Work to complete ▸
1 > Answer these questions using the Qwen VLo text:
(a) In what order does Qwen VLo build an image, according to Alibaba?
(b) Instead of a diffusion-based approach, what method does Qwen VLo likely rely on?
(c) What three technical image modifications are given as examples?
2 > Write out word for word the passage of the Qwen VLo text from "Chinese tech giant" to "images into one.".

Text shown ▸
Chinese tech giant Alibaba has introduced Qwen VLo, a multimodal AI model designed to analyze, generate, and edit images.
According to Alibaba, Qwen VLo uses a progressive generation approach, building images step by step from left to right and top to bottom while continuously refining its output. This method allows for more control over results, especially with longer text outputs. The company has not disclosed technical details, but Qwen VLo likely relies on an autoregressive method similar to what GPT-4o uses, rather than a diffusion-based approach.
Image editing with natural language
Qwen VLo can interpret complex editing instructions in natural language, letting users swap backgrounds, insert new objects, change visual styles, or even blend multiple images into one.

The system supports both artistic and technical image modifications. For example, it can generate segmentation maps, perform edge detection, or create depth maps with colored overlays on demand.

Supplied material ▸
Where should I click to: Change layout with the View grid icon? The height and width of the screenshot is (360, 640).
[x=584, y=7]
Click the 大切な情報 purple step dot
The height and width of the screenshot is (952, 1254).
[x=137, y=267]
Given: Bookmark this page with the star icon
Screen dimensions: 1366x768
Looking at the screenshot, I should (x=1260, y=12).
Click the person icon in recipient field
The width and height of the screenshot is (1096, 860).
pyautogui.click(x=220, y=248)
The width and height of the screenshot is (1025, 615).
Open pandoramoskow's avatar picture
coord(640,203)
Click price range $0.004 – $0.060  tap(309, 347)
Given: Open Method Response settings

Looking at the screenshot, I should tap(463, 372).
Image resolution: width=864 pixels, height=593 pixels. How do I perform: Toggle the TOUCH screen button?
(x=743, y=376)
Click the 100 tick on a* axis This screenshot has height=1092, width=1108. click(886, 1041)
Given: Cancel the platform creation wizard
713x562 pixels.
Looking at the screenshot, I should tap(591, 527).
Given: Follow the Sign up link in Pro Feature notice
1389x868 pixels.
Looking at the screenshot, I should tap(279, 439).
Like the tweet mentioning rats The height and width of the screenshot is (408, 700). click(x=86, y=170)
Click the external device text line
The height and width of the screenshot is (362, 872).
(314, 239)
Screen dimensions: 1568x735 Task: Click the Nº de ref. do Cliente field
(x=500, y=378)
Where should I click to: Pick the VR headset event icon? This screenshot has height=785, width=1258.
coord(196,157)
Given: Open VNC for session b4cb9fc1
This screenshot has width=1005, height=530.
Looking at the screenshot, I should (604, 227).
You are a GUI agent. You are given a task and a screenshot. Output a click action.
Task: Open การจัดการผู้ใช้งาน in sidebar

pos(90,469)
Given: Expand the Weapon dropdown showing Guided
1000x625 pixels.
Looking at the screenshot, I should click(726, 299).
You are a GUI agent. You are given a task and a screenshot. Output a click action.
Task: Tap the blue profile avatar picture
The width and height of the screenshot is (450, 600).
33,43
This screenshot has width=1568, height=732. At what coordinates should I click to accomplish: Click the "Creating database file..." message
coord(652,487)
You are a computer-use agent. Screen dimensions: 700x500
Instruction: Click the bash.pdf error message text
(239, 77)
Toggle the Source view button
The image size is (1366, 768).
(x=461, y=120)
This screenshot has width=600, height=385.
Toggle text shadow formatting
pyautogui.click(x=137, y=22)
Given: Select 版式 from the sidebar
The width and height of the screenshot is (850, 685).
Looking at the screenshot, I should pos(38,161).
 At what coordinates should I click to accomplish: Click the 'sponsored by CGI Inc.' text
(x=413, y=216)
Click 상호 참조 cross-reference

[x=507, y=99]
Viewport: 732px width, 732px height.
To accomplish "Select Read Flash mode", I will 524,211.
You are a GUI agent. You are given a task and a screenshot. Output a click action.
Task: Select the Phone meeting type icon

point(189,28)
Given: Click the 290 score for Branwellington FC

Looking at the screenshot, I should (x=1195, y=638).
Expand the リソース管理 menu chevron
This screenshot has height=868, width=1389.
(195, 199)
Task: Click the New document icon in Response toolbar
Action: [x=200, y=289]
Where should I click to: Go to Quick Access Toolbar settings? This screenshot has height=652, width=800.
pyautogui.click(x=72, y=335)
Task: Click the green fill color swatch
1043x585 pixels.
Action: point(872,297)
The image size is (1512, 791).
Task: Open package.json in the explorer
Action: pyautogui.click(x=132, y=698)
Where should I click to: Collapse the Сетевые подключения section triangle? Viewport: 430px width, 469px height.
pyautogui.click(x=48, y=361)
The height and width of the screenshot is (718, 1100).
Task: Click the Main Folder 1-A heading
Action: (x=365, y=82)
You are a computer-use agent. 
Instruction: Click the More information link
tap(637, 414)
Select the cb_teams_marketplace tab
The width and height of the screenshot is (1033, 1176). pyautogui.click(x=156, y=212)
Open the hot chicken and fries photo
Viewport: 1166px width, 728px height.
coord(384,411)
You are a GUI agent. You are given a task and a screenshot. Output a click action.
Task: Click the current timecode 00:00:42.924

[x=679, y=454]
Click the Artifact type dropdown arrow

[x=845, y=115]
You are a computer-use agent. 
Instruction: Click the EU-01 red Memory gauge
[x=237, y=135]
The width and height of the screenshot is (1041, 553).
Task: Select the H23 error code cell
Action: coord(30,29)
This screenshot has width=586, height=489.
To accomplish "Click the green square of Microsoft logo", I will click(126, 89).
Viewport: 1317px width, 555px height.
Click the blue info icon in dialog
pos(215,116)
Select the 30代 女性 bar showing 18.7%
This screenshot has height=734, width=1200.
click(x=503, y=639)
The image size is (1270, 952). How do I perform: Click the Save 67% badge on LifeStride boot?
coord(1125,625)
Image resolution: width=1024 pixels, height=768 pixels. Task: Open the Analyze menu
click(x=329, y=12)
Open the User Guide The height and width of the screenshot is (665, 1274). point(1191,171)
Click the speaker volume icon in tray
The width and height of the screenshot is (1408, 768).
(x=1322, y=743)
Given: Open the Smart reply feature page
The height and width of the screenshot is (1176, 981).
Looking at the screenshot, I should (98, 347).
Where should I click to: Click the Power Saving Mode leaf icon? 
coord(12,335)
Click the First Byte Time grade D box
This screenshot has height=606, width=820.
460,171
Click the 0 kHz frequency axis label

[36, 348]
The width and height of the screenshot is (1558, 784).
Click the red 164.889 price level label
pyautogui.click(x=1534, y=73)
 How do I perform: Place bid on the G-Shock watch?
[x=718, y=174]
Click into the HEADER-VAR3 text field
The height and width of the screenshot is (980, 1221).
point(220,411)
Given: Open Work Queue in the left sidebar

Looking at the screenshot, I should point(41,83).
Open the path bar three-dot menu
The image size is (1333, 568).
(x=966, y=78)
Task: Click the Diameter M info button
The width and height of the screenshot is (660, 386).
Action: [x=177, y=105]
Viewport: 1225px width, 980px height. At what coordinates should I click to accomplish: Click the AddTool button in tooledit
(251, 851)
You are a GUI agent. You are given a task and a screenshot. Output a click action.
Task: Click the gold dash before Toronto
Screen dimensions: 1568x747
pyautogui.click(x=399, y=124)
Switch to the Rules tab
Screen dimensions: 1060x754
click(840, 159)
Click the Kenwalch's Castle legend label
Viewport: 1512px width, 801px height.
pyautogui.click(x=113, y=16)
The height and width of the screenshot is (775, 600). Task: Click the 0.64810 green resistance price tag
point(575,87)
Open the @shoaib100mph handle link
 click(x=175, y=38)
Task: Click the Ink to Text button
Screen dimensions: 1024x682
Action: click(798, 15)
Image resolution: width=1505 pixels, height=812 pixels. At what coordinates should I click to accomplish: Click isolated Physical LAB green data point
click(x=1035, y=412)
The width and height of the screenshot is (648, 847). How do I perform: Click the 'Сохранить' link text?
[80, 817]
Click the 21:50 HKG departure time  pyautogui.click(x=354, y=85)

Exercise results ▸
1 >
(a) Step by step, from left to right and from top to bottom, with continuous refining of its output.
(b) An autoregressive method similar to what GPT-4o uses.
(c) Generating segmentation maps, performing edge detection, and creating depth maps with colored overlays.

2 >
Chinese tech giant Alibaba has introduced Qwen VLo, a multimodal AI model designed to analyze, generate, and edit images.
According to Alibaba, Qwen VLo uses a progressive generation approach, building images step by step from left to right and top to bottom while continuously refining its output. This method allows for more control over results, especially with longer text outputs. The company has not disclosed technical details, but Qwen VLo likely relies on an autoregressive method similar to what GPT-4o uses, rather than a diffusion-based approach.
Image editing with natural language
Qwen VLo can interpret complex editing instructions in natural language, letting users swap backgrounds, insert new objects, change visual styles, or even blend multiple images into one.